● Reading text
____________________

Railroad lobby picks up steam

RUTLAND — There was a pro-rail rally in Rutland on Monday in honor of a federal official who came to see just how enthusiastic area and state business and government leaders were about the prospect of rail in the state’s western corridor.
They were pretty enthusiastic.
“I was told to come meet a ‘handful’ of local folks and talk about rail,” Deputy Administrator of the Federal Railroad Administration Karen Rae told the crowd of about 100 assembled at the Howe Conference Center Monday afternoon. “This is the most amazing ‘handful’ of people I’ve encountered in a while.”
Rae was invited by Rep. Peter Welch, D-Vt., to come to Rutland to hear from businesspeople, community members and state and local officials about the importance of rail to the local and state economy and the potential benefits that will come from improving the passenger and freight rail line along the state’s western corridor — including through Brandon, Middlebury and Vergennes.
The idea of expanding rail access on the western side of the state is not new. Vermont has twice applied for federal rail funds for the western corridor only to be turned down. Promises were made to expand rail on the western side of the state when Interstate 89 was built in eastern Vermont in the early 1960s.
What is new is $2.4 billion in available federal high-speed rail funds since several Republican governors rejected the Obama administration’s stimulus money for rail projects previously agreed to by their Democratic predecessors. Republican governors in Florida, Ohio and Wisconsin rejected the federal rail funds. Vermont’s congressional delegation, led by Welch, has been pushing for those funds to be reallocated to Vermont’s western corridor project. New York, Virginia, Vermont, Delaware, Rhode Island and Massachusetts are also angling for the rail funds.
“The governor of Florida just couldn’t bear the burden of $2.4 billion in transportation funds,” Welch told those gathered at the Rutland event. “Me, Sen. Sanders and Sen. Leahy, we were willing to step up and take some of that money.”
Welch said he didn’t have to explain to U.S. Transportation Secretary Ray LaHood how important expanding rail in the western corridor is to the regional and state economy.

____________________

● Supplied material
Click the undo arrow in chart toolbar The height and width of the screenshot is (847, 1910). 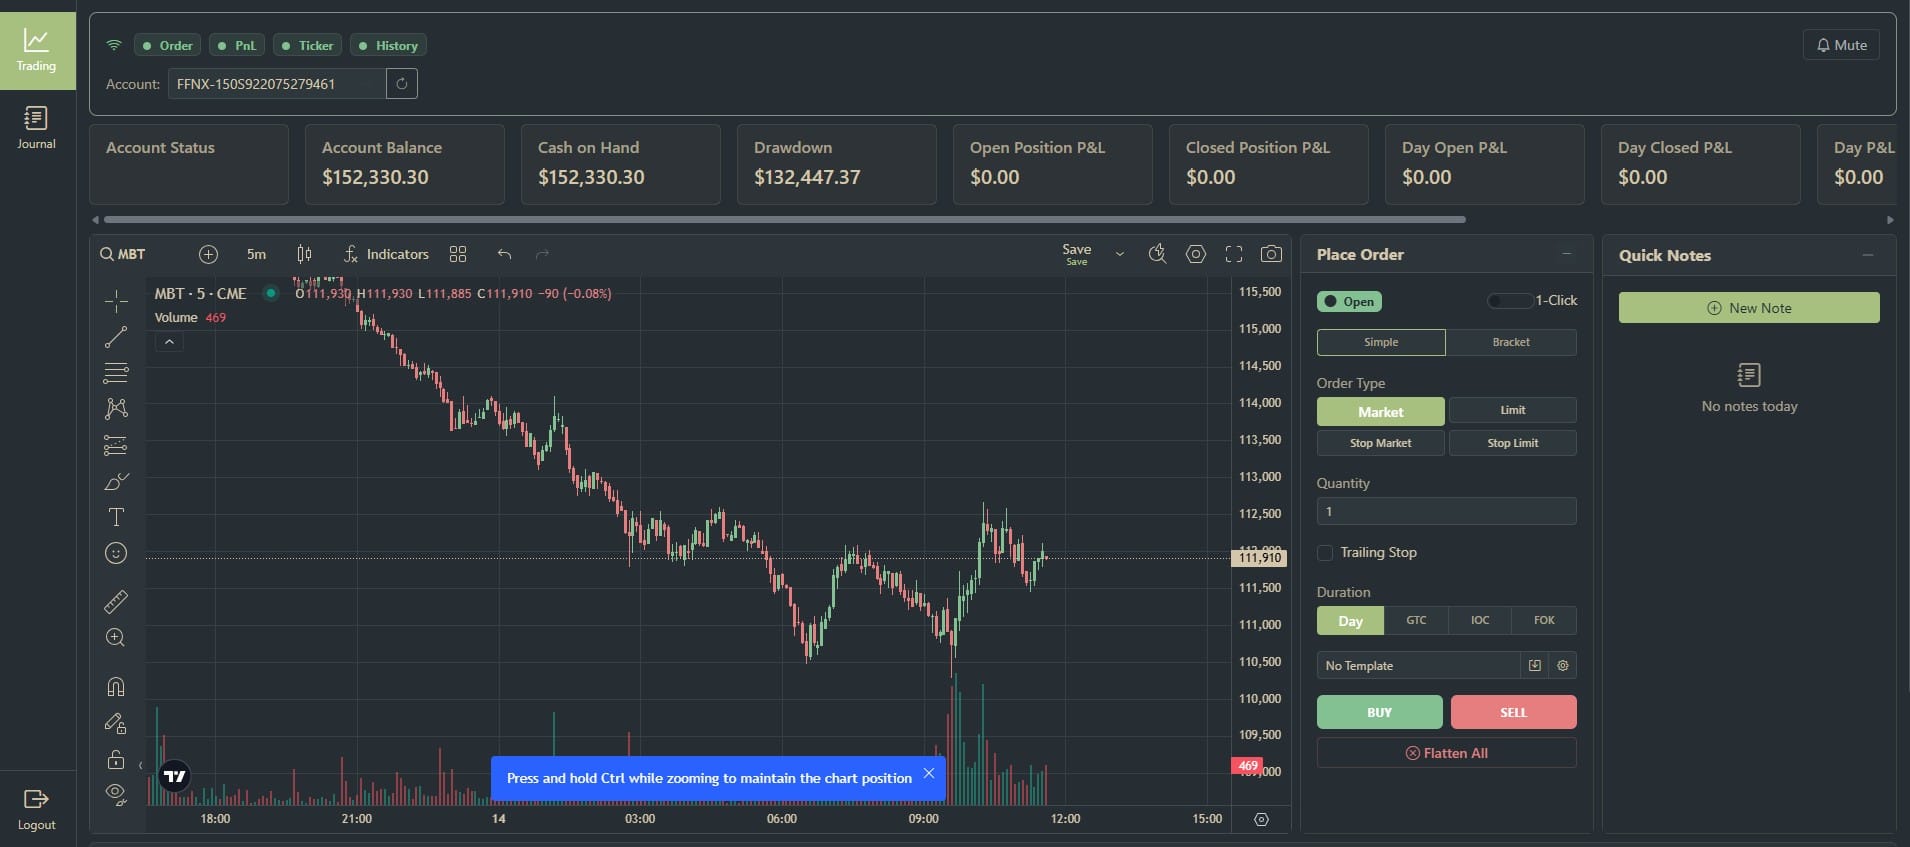click(504, 254)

____________________

● Challenge
Why is $2.4 billion in federal high-speed rail funds now available, according to the article on the Rutland rail rally? Answer in one to three sentences.

● Full solution
The money is available because several Republican governors, in Florida, Ohio and Wisconsin, rejected the Obama administration's stimulus money for rail projects that their Democratic predecessors had previously agreed to.